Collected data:
•••

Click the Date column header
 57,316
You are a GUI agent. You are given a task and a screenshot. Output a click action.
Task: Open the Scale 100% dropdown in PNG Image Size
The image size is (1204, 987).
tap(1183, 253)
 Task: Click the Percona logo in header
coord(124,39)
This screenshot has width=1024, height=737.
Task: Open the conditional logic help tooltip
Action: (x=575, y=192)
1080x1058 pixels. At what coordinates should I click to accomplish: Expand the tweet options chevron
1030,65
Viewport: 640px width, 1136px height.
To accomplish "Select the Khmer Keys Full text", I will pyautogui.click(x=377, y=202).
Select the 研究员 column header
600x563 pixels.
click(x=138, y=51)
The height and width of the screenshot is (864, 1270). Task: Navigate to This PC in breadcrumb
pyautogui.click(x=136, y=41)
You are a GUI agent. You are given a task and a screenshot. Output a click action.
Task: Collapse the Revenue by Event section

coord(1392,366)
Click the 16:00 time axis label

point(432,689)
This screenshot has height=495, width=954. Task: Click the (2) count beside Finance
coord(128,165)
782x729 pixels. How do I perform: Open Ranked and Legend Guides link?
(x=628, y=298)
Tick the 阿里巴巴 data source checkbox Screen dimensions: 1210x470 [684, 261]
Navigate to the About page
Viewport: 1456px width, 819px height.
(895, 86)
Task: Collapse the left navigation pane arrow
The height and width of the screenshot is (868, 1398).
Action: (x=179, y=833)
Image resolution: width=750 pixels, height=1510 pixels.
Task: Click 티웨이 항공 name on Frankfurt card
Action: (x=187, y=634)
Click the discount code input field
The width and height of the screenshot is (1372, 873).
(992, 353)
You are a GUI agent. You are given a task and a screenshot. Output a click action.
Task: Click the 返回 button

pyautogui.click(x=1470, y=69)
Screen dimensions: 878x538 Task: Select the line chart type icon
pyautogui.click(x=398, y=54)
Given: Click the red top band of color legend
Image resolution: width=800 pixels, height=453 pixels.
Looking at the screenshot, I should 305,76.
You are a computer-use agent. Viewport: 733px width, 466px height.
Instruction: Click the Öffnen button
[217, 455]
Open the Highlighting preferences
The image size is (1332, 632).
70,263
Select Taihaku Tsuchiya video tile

•••

Problem to solve -> Exact copies of the lines from the start of the data up to the line holding "Select the 研究员 column header", both included, are all that is needed.

Result for this exercise ->
Click the Date column header
 57,316
You are a GUI agent. You are given a task and a screenshot. Output a click action.
Task: Open the Scale 100% dropdown in PNG Image Size
The image size is (1204, 987).
tap(1183, 253)
 Task: Click the Percona logo in header
coord(124,39)
This screenshot has width=1024, height=737.
Task: Open the conditional logic help tooltip
Action: (x=575, y=192)
1080x1058 pixels. At what coordinates should I click to accomplish: Expand the tweet options chevron
1030,65
Viewport: 640px width, 1136px height.
To accomplish "Select the Khmer Keys Full text", I will pyautogui.click(x=377, y=202).
Select the 研究员 column header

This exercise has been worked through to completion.